La noticia ya no es quien, cuánto y donde

Todos los días salen corruptos en las noticias. Corruptos de todas clases y de todas las "categorías". Lo pongo entre comillas porque si eres corrupto no tienes ninguna categoría. Eres escoria. Y esa escoria nos la presentan a todas horas por cualquier medio para que nos enteremos bien de lo malos que son. Vale, ya nos hemos enterado. En España, no sé nada de otros países, si tienes un puestecillo en alguna administración, chupas del bote. Si eres de los importantes, te llevas el bote entero. En todos los ámbitos. En el político y en el privado.

Con toda la propaganda que hacen piensas que la justicia, por fin, se ha despertado. Puede ser que sí en el sentido de que algunos son ya castigados, no todos, porque hasta que los encuentren a todos pueden pasar décadas.

Pero para mí hay otro problema muy, muy gordo. Parece que en este país se han erradicado, igual que algunas  enfermedades como la viruela, la peste y otras, la vergüenza, la decencia y el sentido del honor. No hace tantas generaciones, dos a lo sumo, una persona que hubiera robado y se hubiera expuesto su delito públicamente, estaría muerta socialmente. No solo la persona en cuestión, sino también toda su familia. Habría perdido su honor aparte de la condena que le hubieran impuesto los tribunales.

Hoy una cosa así no pasa. El ladrón, que muchas veces ha arruinado a cientos o miles de personas, que ha destrozado los esfuerzos de toda una vida de trabajo..., en fin, que ha actuado como un verdadero sinvergüenza, sigue conservando a la mayoría de sus amigos.

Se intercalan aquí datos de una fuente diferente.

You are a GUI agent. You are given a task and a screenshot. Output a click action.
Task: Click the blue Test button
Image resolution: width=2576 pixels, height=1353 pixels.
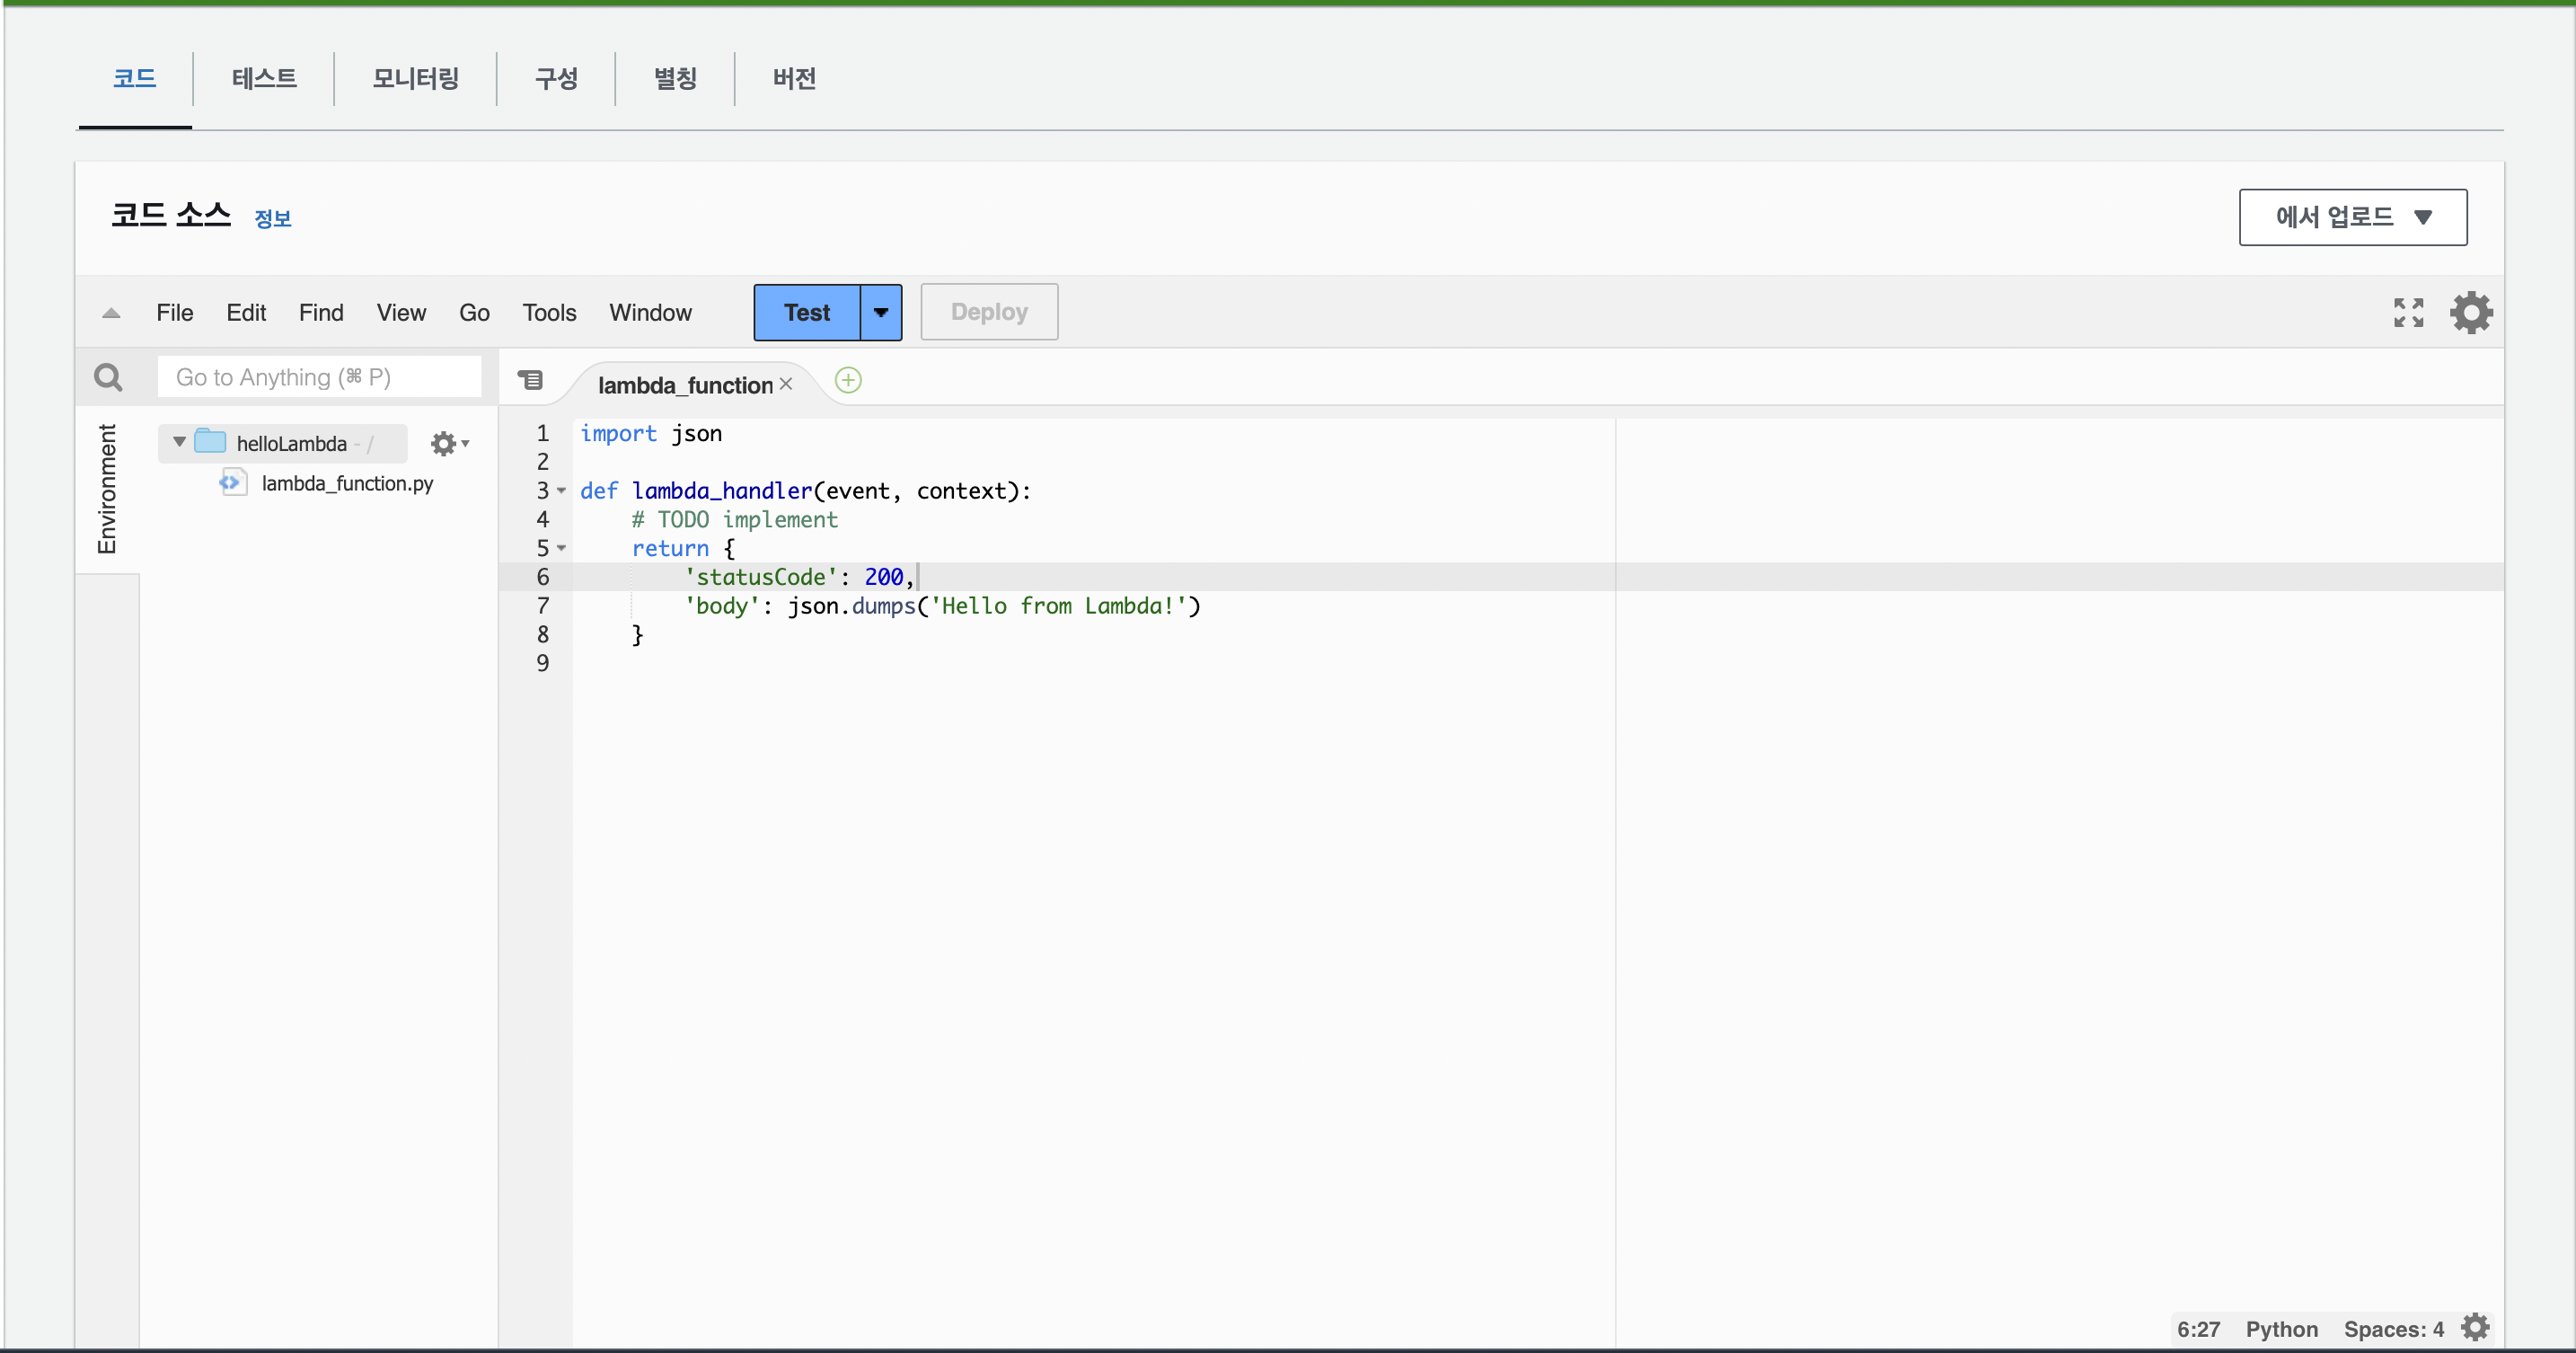pos(806,312)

Aquí no pasa nada. No devuelve lo robado, pasa un poco de tiempo en la cárcel, sale y a vivir tranquilamente. Además, como hay tanta escasez de puestos de trabajo, aunque alguno de sus colaboradores se dé cuenta de lo que está ocurriendo, no puede arriesgarse a denunciar. Imaginemos que denuncia, imaginemos que le hacen caso y se ponen a investigar. Lo más probable es que, aunque imputen al ladrón, antes despidan al denunciante. Además con el agravante de que, para contratarlo de nuevo en otro empleo, se lo van a pensar dos veces pues saben que si hacen cualquier movimiento sospechoso van a ser denunciados.

Es decir que ser honrado hoy en día es muy arriesgado. Y aunque lo que estás viendo no te deje dormir tranquilo, tienes que acallar tu conciencia pensando que tu familia tiene que sobrevivir y para eso les hace falta tu sueldo. Así que te callas.

El honor ha pasado a la historia porque si te acusan, por decencia y honor debes dimitir, defenderte y si eres inocente demandar al acusador. Pero no aferrarte al cargo como si fuera el único madero flotando en medio del océano. 

Eso para los políticos y en la esfera privada igual. Aunque la empresa sea tuya, hay cosas que no se pueden hacer. Insisto, no es decente aprovecharte de tus trabajadores porque sabes que van a tener muy difícil encontrar otro trabajo.

Sueldos de miseria, horas extra impagadas y otros abusos, todo eso, aunque no lo recoja el código penal, es otra manera de robar.

Es decir, hemos entrado en una vorágine en la que ser maleante, desde el más alto hasta el traficante más miserable, es normal.

Habrá que acostumbrarse y, si se puede, defenderse.